Herausforderung A -
Kannst du den Abschnitt aus dem Blogtext über die Walpurgisnacht wortgetreu wiedergeben? Setze bei den Worten "Ausgegangen ist diese" ein und ende nach "die Straßen ge­zogen.".
Herausforderung B -
Welche verschiedenen Ausdrücke stehen im Blogtext über die Walpurgisnacht in deutschen Anführungszeichen („ “)? Nenne jeden nur einmal.
Herausforderung C -
Wie ginge der Blogtext über die Walpurgisnacht nach seinem letzten Satz weiter? Schreibe die Fortsetzung.

Tremate, tremate, le streghe son tornate – Zittert, die Hexen sind zurück

kirkeMein gestriger Blog-Beitrag über die sogenannte „Walpurgis-Nacht“ hat viele Reaktionen in einer großen Bandbreite hervorgerufen.
Ich freue mich immer, wenn Frauen (manchmal auch Männer) sich mit jenen Themen auseinandersetzen, die mich beschäftigen. Auch wenn sie Kritik anbringen und mich auf meine „blinden Flecke“ hinweisen, auf Dinge, die ich vielleicht in ihrem Ausmaß oder ihrer Tragweite nicht gleich erkannt habe.
Die unterschiedlichen Reaktionen von absoluter Zustimmung bis zu energischen Angriffen (um nicht zu sagen: Anfeindungen) verwundern mich gerade bei diesem Blog-Beitrag zur „Walpurgis-Nacht“ nicht.
Es geht bei all dem genau um das Thema, das ich ansprechen wollte.

Viel alte Angst, viel neuer Mut: Von: „Sei vorsichtig, bei dem was du sagst“ (ganz so wie Goethe den Chor der Weiber aus dem Volk zitiert), bis zu „Frechheit – wir lassen uns die Hexe auf dem Besen nicht wegnehmen!“

Wie gesagt, das was unseren Ahninnen geschehen ist, sitzt vor allem uns Frauen noch tief verankert im Unterbewusstsein, in der kollektiven Erinnerung. Und wird auf die eine oder andere Weise bewältigt.
Und auch hier gilt: The medium is the message. Das ist mir durchaus bewusst (und das halt ich auch aus – dies als Nachricht an alle, die mich dazu ermuntert haben, mich nicht einschüchtern zu lassen und weiter meine Blog-Beiträge zu schreiben. An dieser Stelle: Danke für die ermutigenden, stärkenden Kommentare).

Holen wir uns die Nacht zurück

Noch ein Nachtrag zum Sinn der „Wal­pur­gis-Nacht“ (ich zitiere aus meinem E-Book):

Natürlich können wir die so­ge­nannte „Wal­pur­gis-Nacht“ als „Fest der He­xen“ nutzen. Bestes Beispiel: Die „Neue Frauenbe­we­gung“ hat in den 70-er-Jah­ren des 20. Jahrhunderts genau diese Nacht wie­der als starke Macht­demon­stra­tion auf­le­ben lassen:

Ausgegangen ist diese Ini­tiative von italie­ni­schen Fe­ministinnen. Sie hatten sich einst für das Schei­dungs­ge­setz enga­giert und waren dann die treibende Kraft für das 1978 verab­schie­dete li­be­rale Abtrei­bungs­gesetz.
Zehntausende Frauen zo­gen damals durch die Straßen und riefen als Her­aus­for­derung an die Männer und Macht­ha­ben­den:
„Tremate, tremate, le streghe son tornate“ 
zu deutsch:
„Zittert, zittert, die Hexen sind zurück.“
Ausgelöst von den auf­ge­brachten und durch­setzungs­kräf­tigen Italie­nerinnen sind darauf hin in den begin­nenden 70-er-Jahren Frauen in vie­len Städten mit die­ser Parole durch die Straßen ge­zogen.

Auszug der Daten -
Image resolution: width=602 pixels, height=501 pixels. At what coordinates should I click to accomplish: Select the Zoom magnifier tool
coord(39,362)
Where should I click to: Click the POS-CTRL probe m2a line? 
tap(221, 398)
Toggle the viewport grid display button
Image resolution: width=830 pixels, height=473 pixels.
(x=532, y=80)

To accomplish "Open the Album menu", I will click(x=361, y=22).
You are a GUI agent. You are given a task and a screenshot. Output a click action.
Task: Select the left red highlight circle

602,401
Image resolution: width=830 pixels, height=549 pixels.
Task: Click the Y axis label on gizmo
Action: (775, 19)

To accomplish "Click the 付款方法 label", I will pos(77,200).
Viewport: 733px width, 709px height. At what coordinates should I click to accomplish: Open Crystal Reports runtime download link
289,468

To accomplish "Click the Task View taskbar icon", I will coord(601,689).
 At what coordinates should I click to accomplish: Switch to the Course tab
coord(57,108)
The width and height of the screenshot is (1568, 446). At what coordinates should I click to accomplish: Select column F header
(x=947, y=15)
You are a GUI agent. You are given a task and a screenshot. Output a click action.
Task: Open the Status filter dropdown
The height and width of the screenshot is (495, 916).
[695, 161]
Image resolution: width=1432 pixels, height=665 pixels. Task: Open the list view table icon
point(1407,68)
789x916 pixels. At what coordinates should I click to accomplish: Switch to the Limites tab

Ergebnis A -
Ausgegangen ist diese Ini­tiative von italie­ni­schen Fe­ministinnen. Sie hatten sich einst für das Schei­dungs­ge­setz enga­giert und waren dann die treibende Kraft für das 1978 verab­schie­dete li­be­rale Abtrei­bungs­gesetz.
Zehntausende Frauen zo­gen damals durch die Straßen und riefen als Her­aus­for­derung an die Männer und Macht­ha­ben­den:
„Tremate, tremate, le streghe son tornate“ 
zu deutsch:
„Zittert, zittert, die Hexen sind zurück.“
Ausgelöst von den auf­ge­brachten und durch­setzungs­kräf­tigen Italie­nerinnen sind darauf hin in den begin­nenden 70-er-Jahren Frauen in vie­len Städten mit die­ser Parole durch die Straßen ge­zogen.

Ergebnis B -
1. „Walpurgis-Nacht“
2. „blinden Flecke“
3. „Sei vorsichtig, bei dem was du sagst“
4. „Frechheit – wir lassen uns die Hexe auf dem Besen nicht wegnehmen!“
5. „Fest der Hexen“
6. „Neue Frauenbewegung“
7. „Tremate, tremate, le streghe son tornate“
8. „Zittert, zittert, die Hexen sind zurück.“

Ergebnis C -
Es ging ihnen vor al­lem auch darum, sich die „Nacht zu­rückzu­ho­len“.
Denn „an­stän­dige Frauen“ ha­ben in der Nacht draußen nichts verlo­ren – so war noch die mo­ra­lische Ein­stel­lung in der damaligen Zeit. Und ge­rade die Nacht, mit ihrer Stil­le und Dunkel­heit, mit ih­ren Ge­heim­nissen und mit der Ge­legen­heit, durch­zu­atmen und die Natur ganz pur zu spü­ren, ist die beste Zeit für Frauen, um ganz zu sich zu kom­men oder sich mit an­de­ren Frauen zu tref­fen.
Oder durchaus auch mit Männern. Man weiß in dem Fall ja nicht, was schlimmer ist ;o)
Geheime konspirative nächtliche Weibertreffen oder eine lustvolle Liebesnacht bei den Beltane-Feuern.

Was uns wieder zu einem ganz anderen Thema bringt: Warum haben patriarchale Religionen so ein strenges Auge auf die Sexualität der Menschen?

Im Mittelalter bestimm­te die katholische Ob­rig­kei­t natür­lich auch die Nor­men im se­xuel­len Be­reich. Die so­wohl kirch­lichen wie weltli­chen Sittengesetze (zweier Herr-schaftbereiche, die unselig miteinander zu beiderlei Vorteil paktierten), streb­ten Untertanen an, die leicht zu führen wa­ren. Und das waren si­cher nicht jene Men­schen, die ein lust­volles Le­ben führen, zu dem auch selbstbe­stimm­te Sexua­lität ge­hört.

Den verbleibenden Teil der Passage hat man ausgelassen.